**Aim of the exercise**
Every line that holds the word "selector" needs to be copied from the data below.

[Records excerpted from a collection]
#####

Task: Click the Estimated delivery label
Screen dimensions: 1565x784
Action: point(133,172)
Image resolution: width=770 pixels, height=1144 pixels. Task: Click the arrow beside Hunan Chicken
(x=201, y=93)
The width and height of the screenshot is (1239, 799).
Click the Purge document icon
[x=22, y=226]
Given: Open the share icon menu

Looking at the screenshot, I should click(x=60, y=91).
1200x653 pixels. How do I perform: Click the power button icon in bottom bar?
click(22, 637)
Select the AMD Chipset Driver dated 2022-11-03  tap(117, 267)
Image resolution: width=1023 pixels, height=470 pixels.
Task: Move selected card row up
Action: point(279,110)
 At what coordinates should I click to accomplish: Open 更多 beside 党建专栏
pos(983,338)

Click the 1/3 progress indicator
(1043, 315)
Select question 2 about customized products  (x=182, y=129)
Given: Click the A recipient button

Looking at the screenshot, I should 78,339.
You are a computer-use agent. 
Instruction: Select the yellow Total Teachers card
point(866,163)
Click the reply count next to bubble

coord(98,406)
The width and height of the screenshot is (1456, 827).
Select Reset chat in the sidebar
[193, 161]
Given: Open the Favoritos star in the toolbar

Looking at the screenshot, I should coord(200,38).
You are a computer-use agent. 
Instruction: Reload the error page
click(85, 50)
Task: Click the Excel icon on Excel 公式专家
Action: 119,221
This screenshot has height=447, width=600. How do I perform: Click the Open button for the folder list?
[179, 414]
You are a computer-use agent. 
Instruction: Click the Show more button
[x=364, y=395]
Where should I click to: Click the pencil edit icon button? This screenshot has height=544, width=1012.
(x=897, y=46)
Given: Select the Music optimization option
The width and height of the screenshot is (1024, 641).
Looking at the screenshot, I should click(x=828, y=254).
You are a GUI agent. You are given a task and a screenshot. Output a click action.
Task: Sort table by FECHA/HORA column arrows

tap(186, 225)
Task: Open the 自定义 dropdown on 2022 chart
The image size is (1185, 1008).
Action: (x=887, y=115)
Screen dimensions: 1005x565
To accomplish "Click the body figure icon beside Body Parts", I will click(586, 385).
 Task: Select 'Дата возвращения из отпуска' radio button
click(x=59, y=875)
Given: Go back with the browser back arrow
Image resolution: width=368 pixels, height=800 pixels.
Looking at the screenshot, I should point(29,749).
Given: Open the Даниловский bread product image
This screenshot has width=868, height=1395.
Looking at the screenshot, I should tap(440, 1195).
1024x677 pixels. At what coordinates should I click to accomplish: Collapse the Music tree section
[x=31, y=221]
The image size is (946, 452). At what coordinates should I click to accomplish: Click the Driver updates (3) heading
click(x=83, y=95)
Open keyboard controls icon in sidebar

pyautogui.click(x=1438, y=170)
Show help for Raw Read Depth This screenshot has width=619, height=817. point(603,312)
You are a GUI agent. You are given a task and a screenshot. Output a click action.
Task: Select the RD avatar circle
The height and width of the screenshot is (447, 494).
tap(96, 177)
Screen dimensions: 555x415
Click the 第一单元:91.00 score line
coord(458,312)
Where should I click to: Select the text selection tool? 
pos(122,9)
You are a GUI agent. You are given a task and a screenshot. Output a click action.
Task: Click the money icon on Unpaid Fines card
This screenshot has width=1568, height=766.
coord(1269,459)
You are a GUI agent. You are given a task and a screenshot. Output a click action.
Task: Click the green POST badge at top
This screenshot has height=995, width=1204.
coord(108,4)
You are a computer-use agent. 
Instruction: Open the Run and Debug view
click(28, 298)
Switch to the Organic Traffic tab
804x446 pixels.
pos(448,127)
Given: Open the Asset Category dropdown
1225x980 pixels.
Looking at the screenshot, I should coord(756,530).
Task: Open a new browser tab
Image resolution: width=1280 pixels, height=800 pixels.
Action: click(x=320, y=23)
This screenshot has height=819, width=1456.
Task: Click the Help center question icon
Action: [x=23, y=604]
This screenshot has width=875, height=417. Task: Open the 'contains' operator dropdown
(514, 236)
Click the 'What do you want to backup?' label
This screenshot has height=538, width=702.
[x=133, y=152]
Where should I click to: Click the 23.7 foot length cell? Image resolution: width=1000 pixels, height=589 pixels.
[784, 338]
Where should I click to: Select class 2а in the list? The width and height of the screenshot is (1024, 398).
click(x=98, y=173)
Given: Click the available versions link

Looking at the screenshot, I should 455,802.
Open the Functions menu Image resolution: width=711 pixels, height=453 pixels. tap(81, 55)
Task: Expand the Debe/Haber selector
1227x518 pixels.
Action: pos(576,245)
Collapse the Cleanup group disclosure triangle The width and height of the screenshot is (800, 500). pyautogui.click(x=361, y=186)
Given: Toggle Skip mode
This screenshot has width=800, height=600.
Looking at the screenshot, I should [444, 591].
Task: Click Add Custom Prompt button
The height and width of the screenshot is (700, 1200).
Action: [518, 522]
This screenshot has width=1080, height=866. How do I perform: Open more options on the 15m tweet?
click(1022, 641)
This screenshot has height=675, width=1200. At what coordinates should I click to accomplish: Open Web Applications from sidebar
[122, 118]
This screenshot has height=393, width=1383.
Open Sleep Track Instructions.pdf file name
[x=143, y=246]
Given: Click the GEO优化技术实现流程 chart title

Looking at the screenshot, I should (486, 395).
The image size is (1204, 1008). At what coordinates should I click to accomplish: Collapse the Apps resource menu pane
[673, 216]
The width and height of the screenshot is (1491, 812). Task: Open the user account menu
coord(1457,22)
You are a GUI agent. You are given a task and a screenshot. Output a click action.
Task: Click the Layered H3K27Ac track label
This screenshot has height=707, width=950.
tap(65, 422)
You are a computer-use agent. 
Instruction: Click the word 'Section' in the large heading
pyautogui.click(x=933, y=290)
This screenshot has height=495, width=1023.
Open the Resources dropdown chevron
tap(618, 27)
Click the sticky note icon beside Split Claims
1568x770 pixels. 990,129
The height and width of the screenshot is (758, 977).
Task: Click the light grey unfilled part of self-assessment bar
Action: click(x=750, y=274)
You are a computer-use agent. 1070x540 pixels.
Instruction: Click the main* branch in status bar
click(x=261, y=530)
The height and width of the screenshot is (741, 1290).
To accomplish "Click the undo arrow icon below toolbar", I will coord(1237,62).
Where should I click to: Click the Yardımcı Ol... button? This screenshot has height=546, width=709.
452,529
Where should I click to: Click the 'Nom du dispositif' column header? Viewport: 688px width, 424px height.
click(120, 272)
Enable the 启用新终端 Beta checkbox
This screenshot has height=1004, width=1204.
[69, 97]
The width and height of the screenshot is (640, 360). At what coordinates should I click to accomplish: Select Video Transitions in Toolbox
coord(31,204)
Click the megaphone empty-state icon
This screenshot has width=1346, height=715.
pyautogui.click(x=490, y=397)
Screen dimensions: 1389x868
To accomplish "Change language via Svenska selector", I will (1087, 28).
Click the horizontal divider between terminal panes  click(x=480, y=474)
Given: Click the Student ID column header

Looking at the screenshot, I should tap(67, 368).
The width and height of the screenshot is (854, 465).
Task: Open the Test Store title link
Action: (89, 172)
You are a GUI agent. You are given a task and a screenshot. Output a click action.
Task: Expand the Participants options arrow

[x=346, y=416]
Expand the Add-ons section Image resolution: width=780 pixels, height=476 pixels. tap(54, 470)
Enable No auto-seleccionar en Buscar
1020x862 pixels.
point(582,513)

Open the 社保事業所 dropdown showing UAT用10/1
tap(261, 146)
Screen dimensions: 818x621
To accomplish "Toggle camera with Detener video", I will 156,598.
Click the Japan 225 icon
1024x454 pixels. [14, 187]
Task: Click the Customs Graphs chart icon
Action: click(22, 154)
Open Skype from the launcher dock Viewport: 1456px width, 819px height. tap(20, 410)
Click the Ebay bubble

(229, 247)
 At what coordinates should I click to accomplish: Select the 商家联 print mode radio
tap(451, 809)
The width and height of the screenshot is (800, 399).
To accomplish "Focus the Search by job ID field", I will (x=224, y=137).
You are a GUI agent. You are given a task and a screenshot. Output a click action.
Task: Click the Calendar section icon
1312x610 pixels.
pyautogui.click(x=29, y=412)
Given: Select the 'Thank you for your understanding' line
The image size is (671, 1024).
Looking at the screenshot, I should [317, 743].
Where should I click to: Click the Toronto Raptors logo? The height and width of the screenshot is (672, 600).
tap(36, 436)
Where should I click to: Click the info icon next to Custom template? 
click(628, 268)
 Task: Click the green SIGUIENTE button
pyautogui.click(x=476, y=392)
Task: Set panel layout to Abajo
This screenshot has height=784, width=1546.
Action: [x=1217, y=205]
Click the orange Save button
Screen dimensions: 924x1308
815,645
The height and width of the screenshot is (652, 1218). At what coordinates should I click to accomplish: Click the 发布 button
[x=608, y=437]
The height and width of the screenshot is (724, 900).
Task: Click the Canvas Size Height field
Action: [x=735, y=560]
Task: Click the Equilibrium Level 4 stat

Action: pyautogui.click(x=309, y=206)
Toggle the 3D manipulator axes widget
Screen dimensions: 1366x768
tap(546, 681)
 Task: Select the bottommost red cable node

#####

**Solution to this exercise**
Task: Expand the Debe/Haber selector
To accomplish "Change language via Svenska selector", I will (1087, 28).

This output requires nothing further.